"Mas berangkat dulu ya, Dek. Ingat, kalau keluar pakai masker, jangan sampai para tetangga ngomong yang gak enak tentang kamu," ucap Irfan sebelum berangkat.
Dia menarik kopernya dan memasukkannya ke bagasi mobil.
"Iya, Mas, aku mengerti," jawab Airin sambil berdiri di samping mobil suaminya yang sudah dipanasi mesinnya dari pagi itu.
"Mas juga, selamat menikmati ya?"
Irfan tersentak mendengar ucapan Airin. Dia seketika menoleh pada Airin dengan gugup.
"Apa maksudmu, Dek?" tanyanya. "Mas kan ke sana untuk kerja?"
Airin tertawa geli dalam hati. Dia menatap pria yang belum lama dinikahinya itu.
"Maksudku selamat menikmati perjalanannya, Mas. Kenapa Mas jadi gugup begitu?" tanya Airin lagi.
"Ooh," Irfan mengusap pelipisnya yang tiba-tiba berkeringat. "Iya, doain Mas sampai dengan selamat, ya?"
"Iya, Mas. Pasti," jawab Airin. "Cepet pulang ya, Mas?"
"Iya, begitu pekerjaan Mas selesai, Mas akan segera pulang," ucap Irfan lagi.
Airin membuang napas. Pekerjaan? Mempersiapkan acara pernikahan, foto pre wedding di Singapura, semua itu dia bilang pekerjaan? Ah, ingin rasanya dia memaki suaminya saat itu juga. Tapi sebisa mungkin dia tahan, karena pembalasan manis akan segera dia dapatkan.

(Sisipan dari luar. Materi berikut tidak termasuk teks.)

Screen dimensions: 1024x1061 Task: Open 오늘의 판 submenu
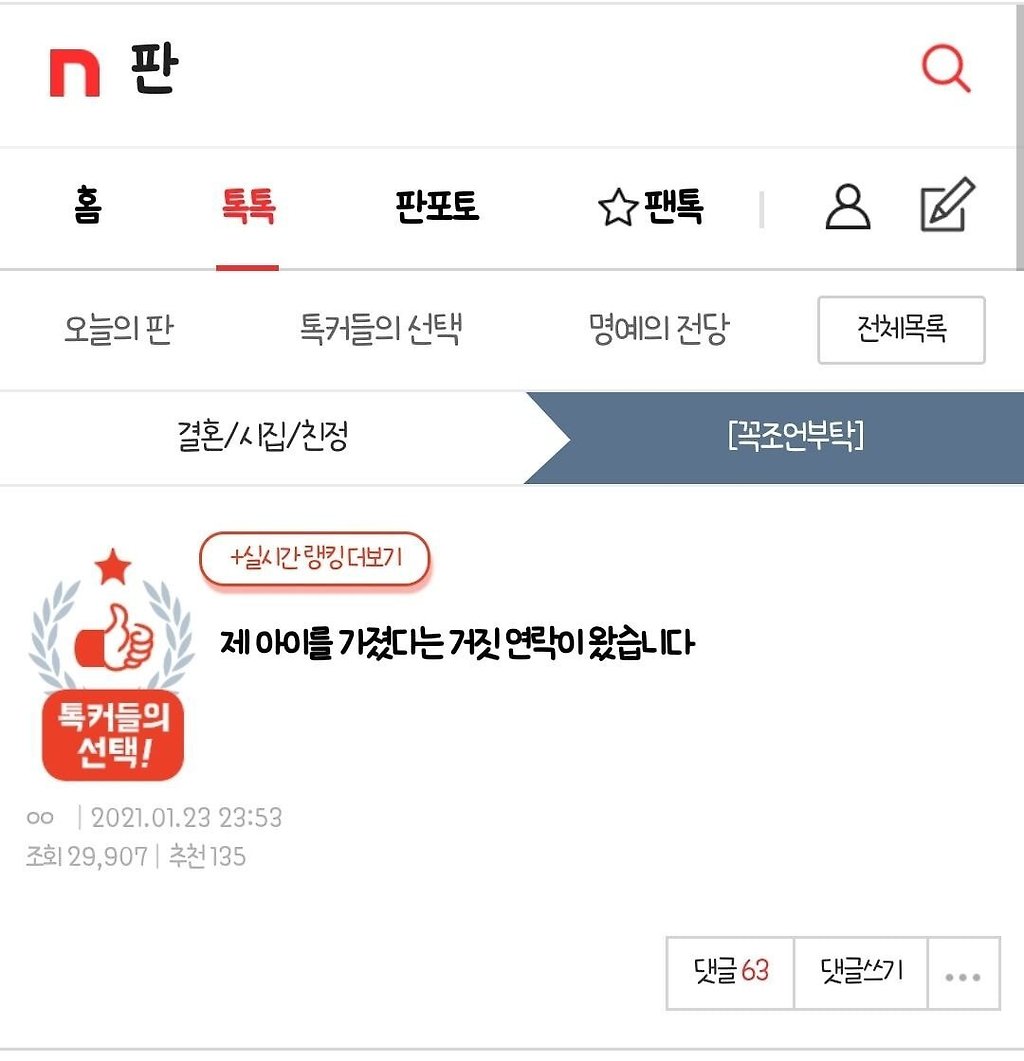[118, 330]
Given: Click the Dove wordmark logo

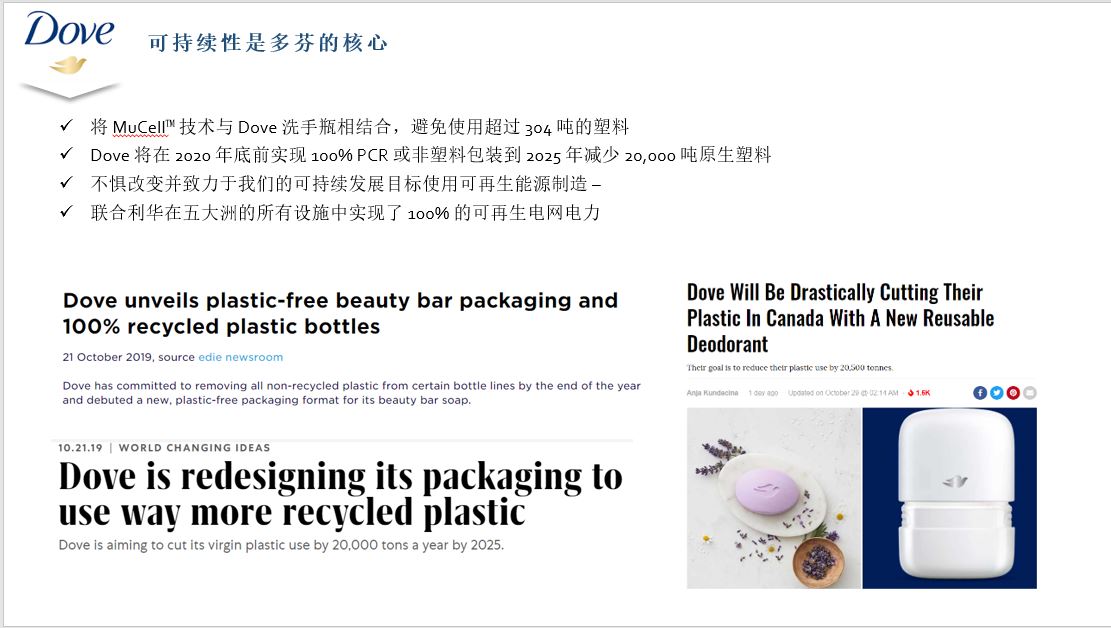Looking at the screenshot, I should [x=69, y=30].
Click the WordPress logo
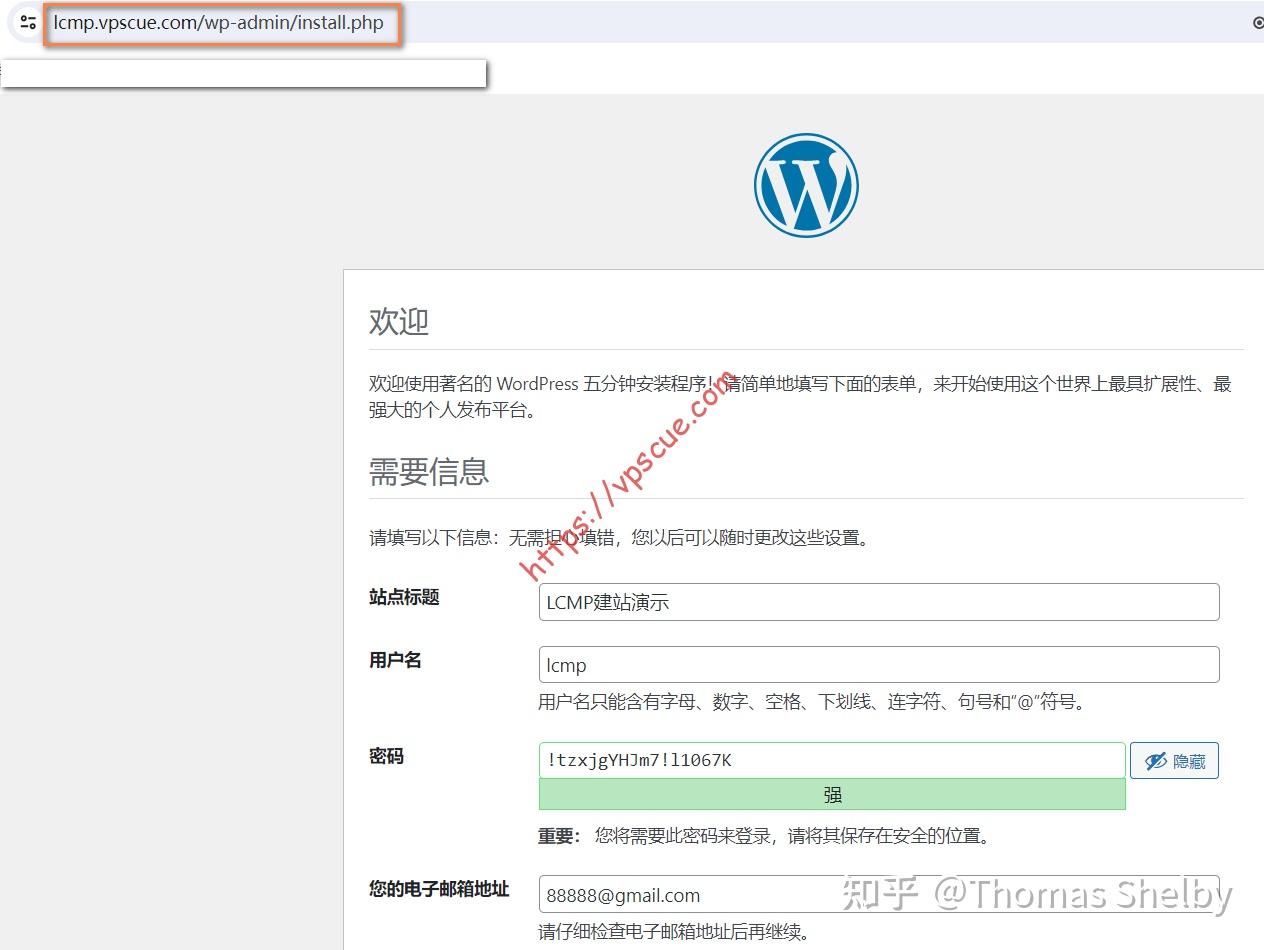 coord(806,185)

Irfan bergegas memasuki mobilnya, lalu melambaikan tangan seraya menyalakan mesin. Airin masih berdiri di tempatnya, menatap mobil Irfan sampai benar-benar hilang ditelan tikungan jalan.
Airin membuang napas lagi, lalu mengambil gawainya. Belum sempat dia menelpon, gawainya sudah berdering lebih dulu.
"Aku dalam perjalanan menjemputmu," terdengar suara Bella di seberang telepon.
"Baiklah, aku akan bersiap-siap," jawab Airin.
Airin masuk kembali ke dalam rumah untuk berganti pakaian. Dia menatap ke arah cermin saat membuka pakaiannya. Sebagia tubuhnya masih penuh dengan luka bakar, hingga tampak menyeramkan. Kebakaran hebat waktu itu telah merenggut segalanya darinya.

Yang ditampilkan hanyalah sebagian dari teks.